I am not sure you can point to a single weak link. Over the last 20 years, all of the infrastructures have become more and more dependent on networks, and they have become more and more interconnected. I think the key that we need to study in research and modeling and exercises is interdependency. Each of the sectors is dependent on each of the others and sometimes we don’t even know what these dependencies are without modeling and exercises.

PETER R. ORSZAG1, PH.D., JOSEPH A. PECHMAN SENIOR FELLOW IN ECONOMIC STUDIES, THE BROOKINGS INSTITUTION

The blackout of 2003 has underscored concerns about the vulnerability of our nation’s critical infrastructure to both accidents and deliberate attack, providing an immediate connection to the nation’s homeland security efforts. But the blackout may offer a deeper lesson beyond the vulnerability of the nation’s electricity grid to terrorist attack. In particular, a common explanation for the problems facing the electricity system is that private firms have had inadequate incentives to invest in distribution lines.

The important point is that market incentives are extremely powerful. For that very reason, however, it is essential that they be structured properly. As Patrick Wood, chairman of the Federal Energy Regulatory Commission, has put it: ‘‘We cannot simply let markets work. We must make markets work.’’

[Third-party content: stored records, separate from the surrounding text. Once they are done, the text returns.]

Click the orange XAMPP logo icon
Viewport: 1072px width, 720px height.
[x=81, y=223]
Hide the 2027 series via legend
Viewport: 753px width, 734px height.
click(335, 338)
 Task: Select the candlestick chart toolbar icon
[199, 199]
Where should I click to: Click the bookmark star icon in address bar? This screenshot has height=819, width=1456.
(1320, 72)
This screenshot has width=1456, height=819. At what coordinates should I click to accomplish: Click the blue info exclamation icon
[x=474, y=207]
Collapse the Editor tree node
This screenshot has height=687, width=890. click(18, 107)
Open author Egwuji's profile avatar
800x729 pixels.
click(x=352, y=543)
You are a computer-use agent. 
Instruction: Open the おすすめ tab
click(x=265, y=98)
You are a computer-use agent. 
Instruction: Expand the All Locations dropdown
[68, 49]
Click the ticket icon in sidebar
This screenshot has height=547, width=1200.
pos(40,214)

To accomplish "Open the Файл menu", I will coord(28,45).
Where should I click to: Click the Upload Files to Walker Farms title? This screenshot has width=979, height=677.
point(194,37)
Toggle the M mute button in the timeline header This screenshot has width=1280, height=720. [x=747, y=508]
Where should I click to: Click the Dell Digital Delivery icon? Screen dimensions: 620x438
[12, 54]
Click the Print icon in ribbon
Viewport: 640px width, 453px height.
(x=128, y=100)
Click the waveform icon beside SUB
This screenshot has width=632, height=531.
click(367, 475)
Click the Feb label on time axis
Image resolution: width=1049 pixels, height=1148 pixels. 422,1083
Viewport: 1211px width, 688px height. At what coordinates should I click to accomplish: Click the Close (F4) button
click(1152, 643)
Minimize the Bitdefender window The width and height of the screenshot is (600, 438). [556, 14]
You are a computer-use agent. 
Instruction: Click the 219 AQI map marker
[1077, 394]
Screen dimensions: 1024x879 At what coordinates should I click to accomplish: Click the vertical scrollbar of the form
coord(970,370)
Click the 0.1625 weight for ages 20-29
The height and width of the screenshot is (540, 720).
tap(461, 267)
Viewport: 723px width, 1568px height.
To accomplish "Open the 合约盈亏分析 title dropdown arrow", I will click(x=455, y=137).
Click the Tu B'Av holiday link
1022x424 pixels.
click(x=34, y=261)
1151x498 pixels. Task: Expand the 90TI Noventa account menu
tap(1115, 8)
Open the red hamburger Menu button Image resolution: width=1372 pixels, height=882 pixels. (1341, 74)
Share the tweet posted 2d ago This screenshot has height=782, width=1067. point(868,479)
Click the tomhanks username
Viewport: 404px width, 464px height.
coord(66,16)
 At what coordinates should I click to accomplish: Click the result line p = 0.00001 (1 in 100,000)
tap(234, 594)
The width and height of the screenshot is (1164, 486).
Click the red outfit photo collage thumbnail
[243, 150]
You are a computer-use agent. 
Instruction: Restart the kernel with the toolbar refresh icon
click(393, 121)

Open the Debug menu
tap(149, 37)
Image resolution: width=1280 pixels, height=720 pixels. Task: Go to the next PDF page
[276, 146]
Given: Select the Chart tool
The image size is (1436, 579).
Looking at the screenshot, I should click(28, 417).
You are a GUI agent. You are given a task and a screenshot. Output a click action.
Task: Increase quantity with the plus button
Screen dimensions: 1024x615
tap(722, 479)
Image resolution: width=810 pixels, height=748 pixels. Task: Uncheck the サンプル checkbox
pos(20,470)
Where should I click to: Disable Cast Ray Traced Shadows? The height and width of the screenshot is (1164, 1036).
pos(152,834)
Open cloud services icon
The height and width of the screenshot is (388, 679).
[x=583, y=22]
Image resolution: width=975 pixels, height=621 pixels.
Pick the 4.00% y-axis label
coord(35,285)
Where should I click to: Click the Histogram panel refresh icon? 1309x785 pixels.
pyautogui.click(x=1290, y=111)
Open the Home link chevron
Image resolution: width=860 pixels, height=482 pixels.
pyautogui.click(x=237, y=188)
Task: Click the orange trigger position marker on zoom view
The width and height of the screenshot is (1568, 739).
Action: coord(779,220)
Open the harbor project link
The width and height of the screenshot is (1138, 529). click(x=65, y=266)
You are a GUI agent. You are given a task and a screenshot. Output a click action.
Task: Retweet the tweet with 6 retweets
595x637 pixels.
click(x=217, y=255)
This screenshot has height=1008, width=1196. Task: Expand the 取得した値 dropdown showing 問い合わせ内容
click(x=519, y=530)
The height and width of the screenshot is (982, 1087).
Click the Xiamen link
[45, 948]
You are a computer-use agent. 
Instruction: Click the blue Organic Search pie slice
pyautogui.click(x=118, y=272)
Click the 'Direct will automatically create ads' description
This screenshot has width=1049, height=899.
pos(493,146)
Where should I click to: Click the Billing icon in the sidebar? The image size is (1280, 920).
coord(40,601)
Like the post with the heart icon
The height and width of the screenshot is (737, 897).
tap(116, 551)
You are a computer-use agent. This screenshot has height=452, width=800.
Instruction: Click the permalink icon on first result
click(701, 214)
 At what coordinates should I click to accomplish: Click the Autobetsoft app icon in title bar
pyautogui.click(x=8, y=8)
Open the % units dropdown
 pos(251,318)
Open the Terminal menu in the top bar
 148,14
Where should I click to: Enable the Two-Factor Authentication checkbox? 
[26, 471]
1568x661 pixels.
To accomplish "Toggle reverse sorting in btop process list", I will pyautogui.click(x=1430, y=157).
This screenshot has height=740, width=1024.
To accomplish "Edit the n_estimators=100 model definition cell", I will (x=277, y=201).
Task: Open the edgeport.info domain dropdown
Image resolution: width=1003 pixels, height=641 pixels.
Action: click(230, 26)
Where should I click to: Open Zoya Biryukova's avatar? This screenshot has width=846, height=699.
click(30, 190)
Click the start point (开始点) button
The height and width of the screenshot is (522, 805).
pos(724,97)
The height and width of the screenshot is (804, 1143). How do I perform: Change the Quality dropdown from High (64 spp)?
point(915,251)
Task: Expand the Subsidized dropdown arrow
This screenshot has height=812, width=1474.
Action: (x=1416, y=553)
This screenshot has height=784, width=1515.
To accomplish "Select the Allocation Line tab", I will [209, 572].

Let me give you an example that I think is particularly timely, involving chemical facilities. Let’s say that you have a chemical facility. It is worth a billion dollars. It houses chemicals. There are 123 chemical facilities in the United States that contain chemicals that could injure or kill more than a million people. The value of a million lives can easily exceed, well exceed a billion dollars. You may well have some incentive to make sure that there is some level of security to ensure that your plant is not intruded upon and those chemicals are not dispersed and harm people. But it is not adequate because your financial loss is much smaller than society’s loss that would occur if a successful attack did unfortunately take place. And that kind of example occurs, you know, in a wide array of settings. And I—in my written testimony I provide lots of other types of examples, but I think that might be a particularly timely and compelling one, where any time that private financial losses that you suffer are vastly smaller than the losses that we as a society would suffer, you don’t have enough incentive, bottom line.

In homeland security, private markets do not automatically produce the best result.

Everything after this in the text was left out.